What is needed: Write out every entry in full. Leave nothing out.

##### Records supplied #####

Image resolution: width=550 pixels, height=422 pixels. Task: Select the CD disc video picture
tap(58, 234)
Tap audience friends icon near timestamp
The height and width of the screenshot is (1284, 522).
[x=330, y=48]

#####

Solution to the problem:
Image resolution: width=550 pixels, height=422 pixels. Task: Select the CD disc video picture
tap(58, 234)
Tap audience friends icon near timestamp
The height and width of the screenshot is (1284, 522).
[x=330, y=48]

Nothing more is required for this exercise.